# GOAL 1
Return the rows from the line that contains "Where should I" through the end of the rows, repeating each line exactly as it stands and leaving out the pictures.

# DOCUMENT SEGMENT

Outdoor enthusiasts are in prime position to build “grit”—considered the single-most important personality trait in successful people.
When husband and wife Bob and Linda Tininenko were invited to sail from Washington State to Costa Rica in a friend’s trimaran, they expected a romantic adventure. The owner of the boat, James Fisher, a Seventh Day Adventist Missionary planning to do missionary work in Central America, needed crew to help sail his boat to sunny latitudes. But just days after leaving, a storm capsized the vessel and the three occupants were forced to wait for help inside the overturned hull.
The story that follows is a remarkable tale of survival, as chronicled in the book Lost! For more than two months, the trio survived in the freezing, inky blackness and mostly water-filled inverted interior of their boat. One might think it couldn’t get any worse, but it does. Fisher insisted that God had capsized the boat because of Bob’s lack of spiritual commitment and proceeded to sabotage their ability to survive or get rescued, destroying their flares and radio and jettisoning food and water. He believed their self-preservation efforts were interfering with God’s will and they would only be saved when Bob fully embraced the Lord.

# TASK DATA

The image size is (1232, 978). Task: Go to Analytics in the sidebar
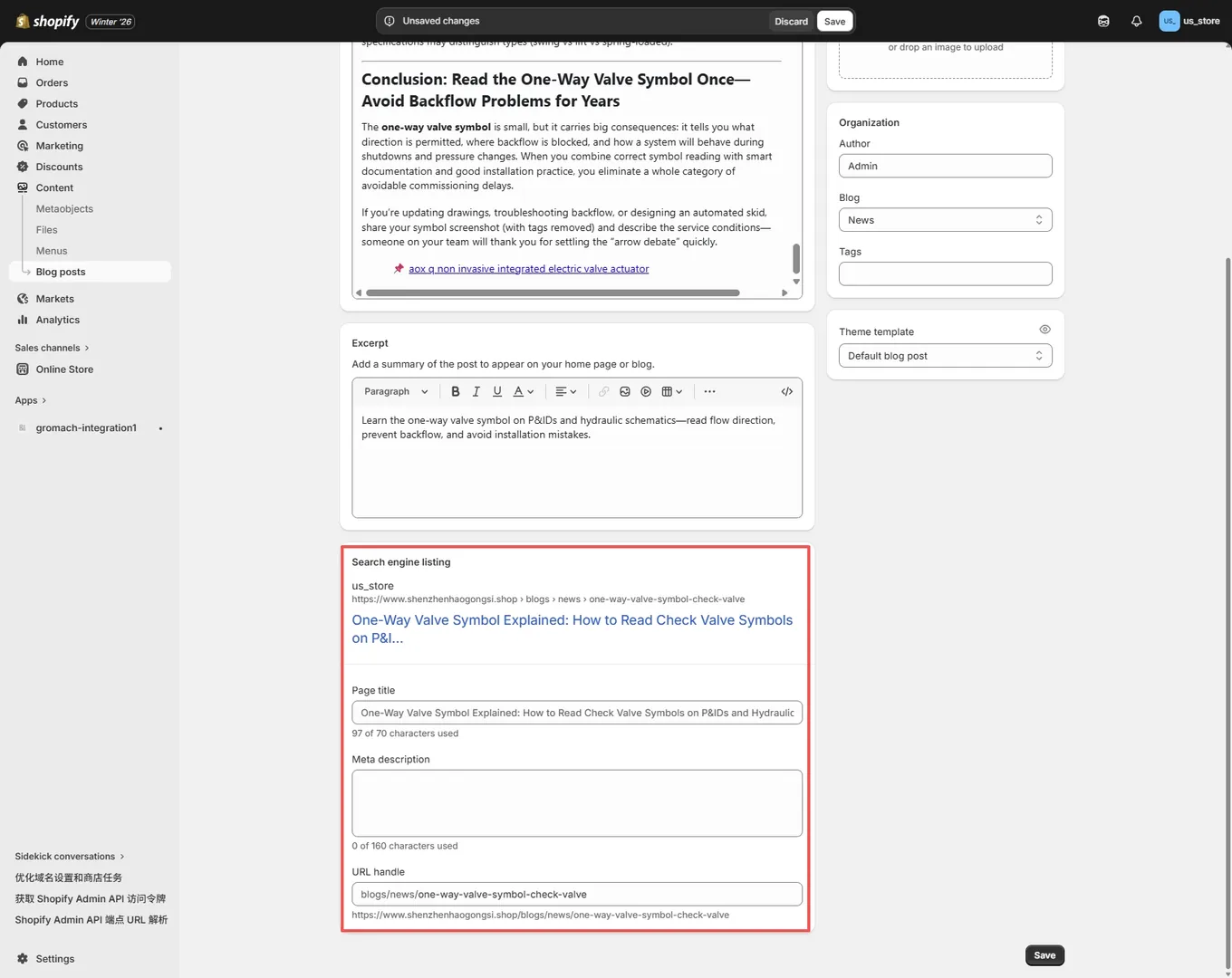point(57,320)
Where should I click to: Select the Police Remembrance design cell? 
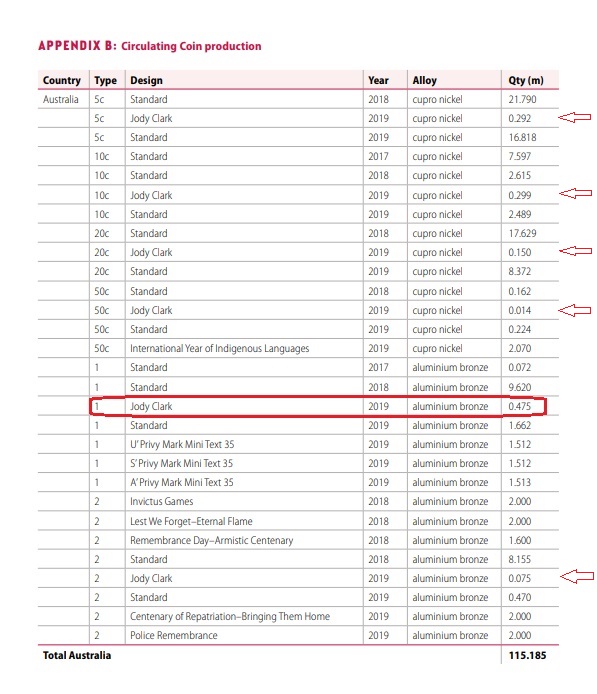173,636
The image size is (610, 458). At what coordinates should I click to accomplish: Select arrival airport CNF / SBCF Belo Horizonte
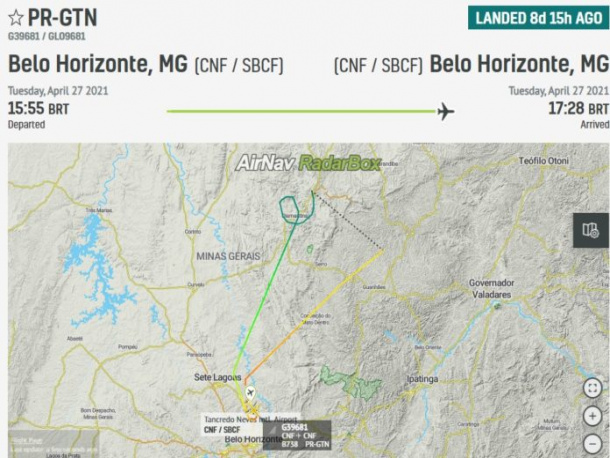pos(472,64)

# GOAL 2
Answer these questions from the passage about grit:
(a) Who owned the trimaran?
(b) For how long did the trio survive inside the overturned boat?
(c) Which two pieces of equipment did Fisher destroy?

# EXPECTED OUTPUT 1
Where should I click to: Select the Police Remembrance design cell? 
173,636
The image size is (610, 458). At what coordinates should I click to accomplish: Select arrival airport CNF / SBCF Belo Horizonte
pos(472,64)

# EXPECTED OUTPUT 2
(a) James Fisher
(b) More than two months
(c) Their flares and radio